The study, based on a survey and interviews conducted over three days in September, 2012 by the Public Spaces Research Group at the Graduate Center of the City University of New York and completed by volunteers of the Walkway’s Ambassador program found that a third of the visitors were on the bridge for the first time. Nearly all the rest came frequently, either several times a week (26 percent) or several times a month (40 percent).

“The OSI project has illuminated our understanding of the park’s dramatic impact on the Hudson Valley and NY State,” said Elizabeth Waldstein-Hart, executive director of Walkway Over the Hudson. “From this study we have learned that people from the region and around the world come to appreciate the natural beauty, culture, and history that is in such abundance at Walkway State Historic Park. We are grateful to OSI, the Alliance for NYS Parks, and the Dyson Foundation for providing this important tool we will use as we seek to improve the park in so many ways.”

Another key finding of the study is the appeal of the Walkway had with visitors of all ages. With ample width and easy grade the park is uniquely accessible for a broad range of visitors. However, there is a distinct appeal to older individuals, with adults 61 and older comprising 41 percent of survey respondents. 

In addition to identifying statistical data of park-goers, the report captures individual visitor feelings and attitudes toward the Walkway. Interviews with patrons reveal a sense of pride and excitement in connection with the park, with one local respondent favorably comparing the Walkway to world-class destinations and another expressing shock over the bridge’s proven popularity.

“It’s wonderful to be able to document how visitors connect with this park,” said Kulleseid. “With this study we are able to better understand and appreciate the Walkway and the positive impact it is having within the community. The combined findings of this research point to continued public investment in state parks, particularly the Walkway.”  

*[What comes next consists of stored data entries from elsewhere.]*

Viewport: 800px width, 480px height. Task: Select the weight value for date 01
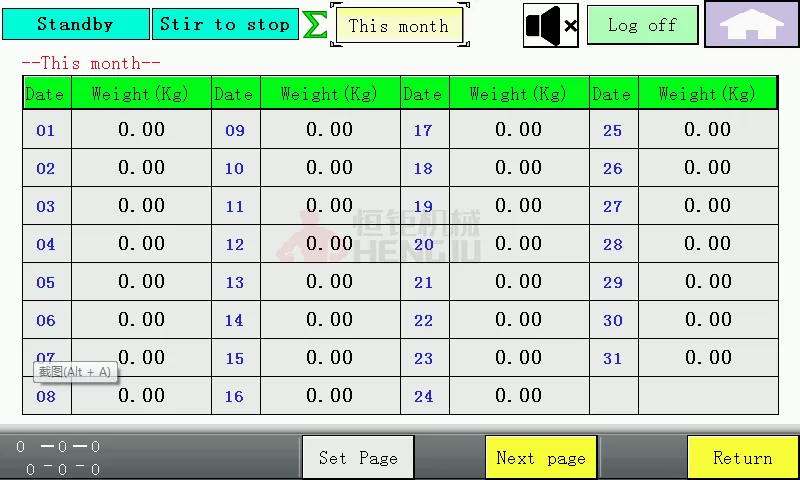click(141, 130)
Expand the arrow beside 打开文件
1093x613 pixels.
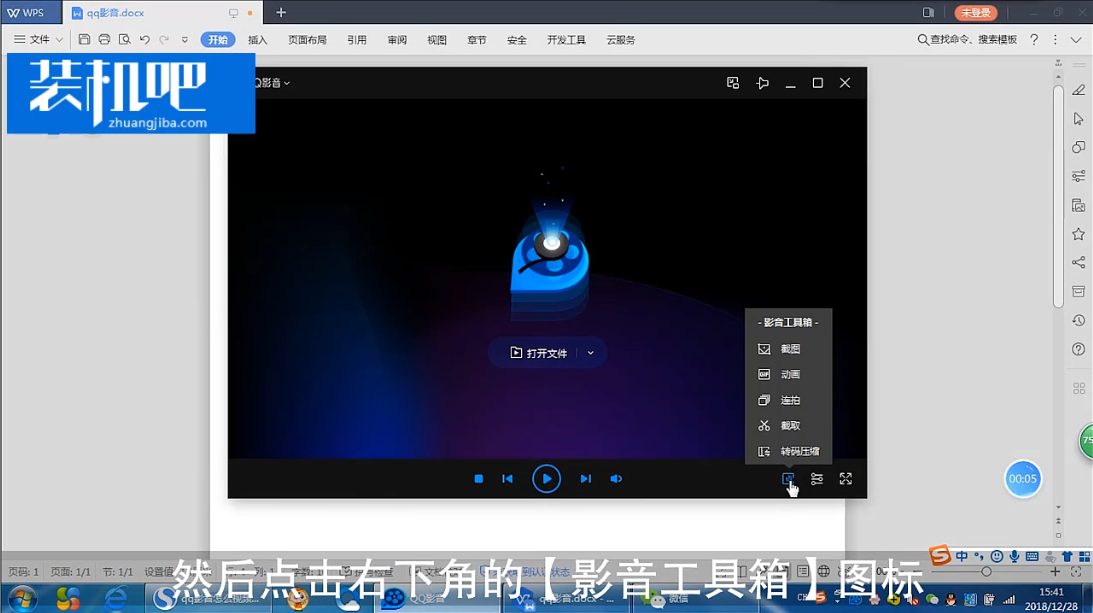(x=591, y=353)
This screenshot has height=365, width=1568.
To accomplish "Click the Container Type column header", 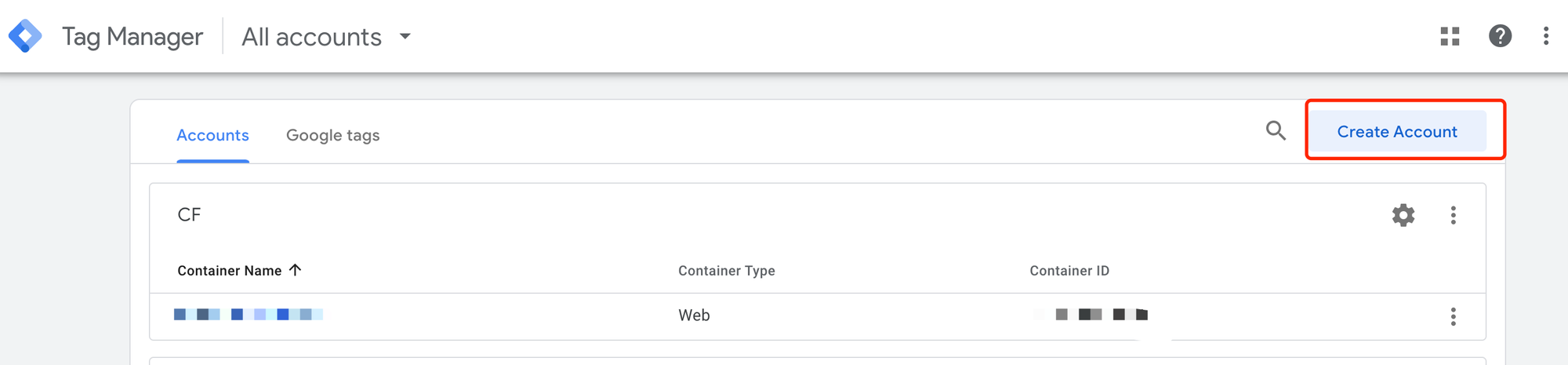I will tap(726, 271).
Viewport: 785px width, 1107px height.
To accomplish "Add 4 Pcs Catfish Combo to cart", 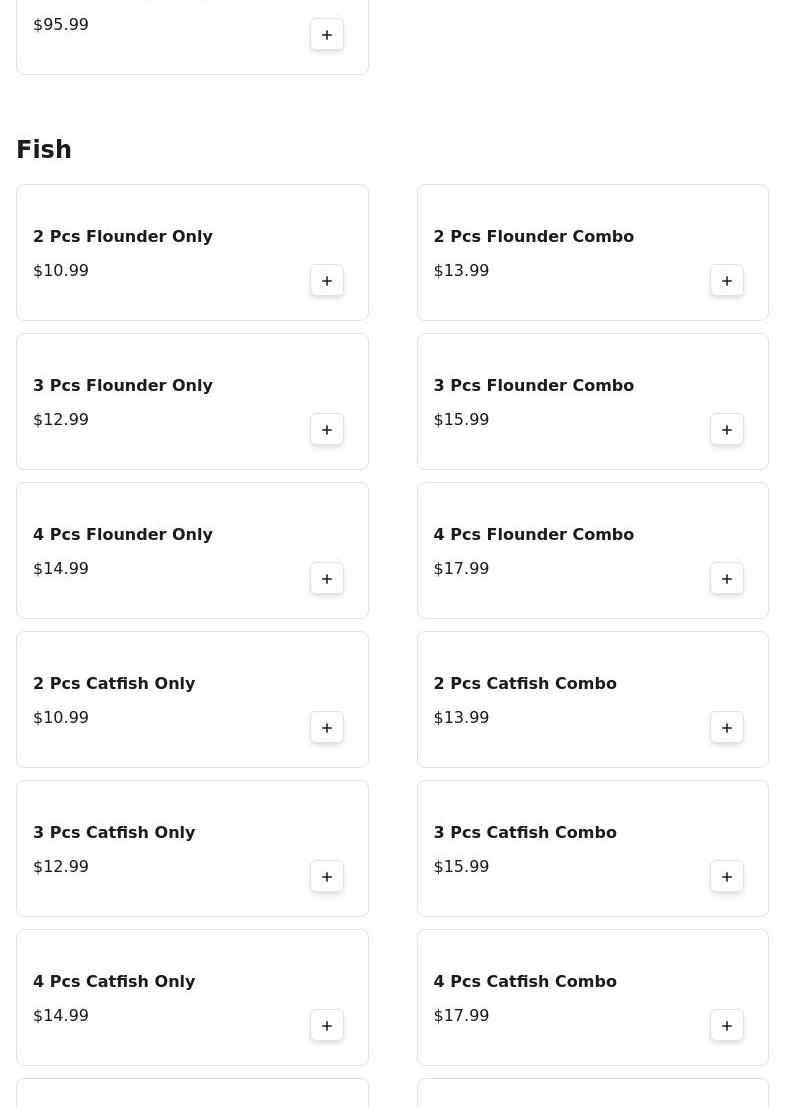I will pos(726,1026).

According to the New York State Office of Parks, Recreation and Historic Preservation, state parks face a capital backlog totaling approximately $1 billion. “Thankfully, over the past three years, through a renewed commitment by Gov. Andrew Cuomo and the state legislature, more than $320 million has been allocated for state park improvements,” said Kulleseid. “Continued investment in state parks ensures that state parks can continue to offer high quality, affordable, family friendly recreation for local and out-of-town visitors.”